* TASK OBJECTIVE:
Restate verbatim the span of lines below between the line with "Add to cart (74, 654)" and the line with "Área Reservada (1027, 1517)", including those two lines, and only that span.

[Start of section]

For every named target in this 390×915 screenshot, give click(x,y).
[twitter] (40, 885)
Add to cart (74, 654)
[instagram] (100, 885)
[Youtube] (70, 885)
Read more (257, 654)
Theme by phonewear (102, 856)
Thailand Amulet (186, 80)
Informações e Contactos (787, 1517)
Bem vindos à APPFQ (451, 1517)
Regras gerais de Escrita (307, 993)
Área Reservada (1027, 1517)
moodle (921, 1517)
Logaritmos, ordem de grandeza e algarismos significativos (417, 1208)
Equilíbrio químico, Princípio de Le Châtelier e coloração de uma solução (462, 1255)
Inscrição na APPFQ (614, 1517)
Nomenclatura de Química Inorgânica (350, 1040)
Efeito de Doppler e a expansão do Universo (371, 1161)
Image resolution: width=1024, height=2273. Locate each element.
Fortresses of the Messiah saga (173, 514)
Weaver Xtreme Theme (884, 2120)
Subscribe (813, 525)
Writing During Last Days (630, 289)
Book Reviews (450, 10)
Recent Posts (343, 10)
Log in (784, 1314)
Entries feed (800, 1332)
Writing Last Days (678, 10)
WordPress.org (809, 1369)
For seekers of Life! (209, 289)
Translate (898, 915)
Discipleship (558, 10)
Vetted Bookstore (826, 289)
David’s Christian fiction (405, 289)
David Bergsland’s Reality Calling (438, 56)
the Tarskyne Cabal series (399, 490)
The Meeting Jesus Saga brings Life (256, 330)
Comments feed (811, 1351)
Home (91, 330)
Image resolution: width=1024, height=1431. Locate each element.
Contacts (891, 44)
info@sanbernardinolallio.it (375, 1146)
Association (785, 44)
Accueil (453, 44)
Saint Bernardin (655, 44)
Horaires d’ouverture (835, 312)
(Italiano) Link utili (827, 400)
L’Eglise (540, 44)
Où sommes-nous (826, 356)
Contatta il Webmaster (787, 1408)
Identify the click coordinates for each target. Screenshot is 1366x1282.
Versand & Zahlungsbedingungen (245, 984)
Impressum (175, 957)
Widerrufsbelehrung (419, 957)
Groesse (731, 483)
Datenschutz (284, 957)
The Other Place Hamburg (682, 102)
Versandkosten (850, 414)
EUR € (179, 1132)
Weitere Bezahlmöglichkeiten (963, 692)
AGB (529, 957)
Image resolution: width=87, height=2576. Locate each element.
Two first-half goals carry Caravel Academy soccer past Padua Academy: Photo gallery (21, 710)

[End of section]

* OUTPUT OF THE TASK:
Add to cart (74, 654)
[instagram] (100, 885)
[Youtube] (70, 885)
Read more (257, 654)
Theme by phonewear (102, 856)
Thailand Amulet (186, 80)
Informações e Contactos (787, 1517)
Bem vindos à APPFQ (451, 1517)
Regras gerais de Escrita (307, 993)
Área Reservada (1027, 1517)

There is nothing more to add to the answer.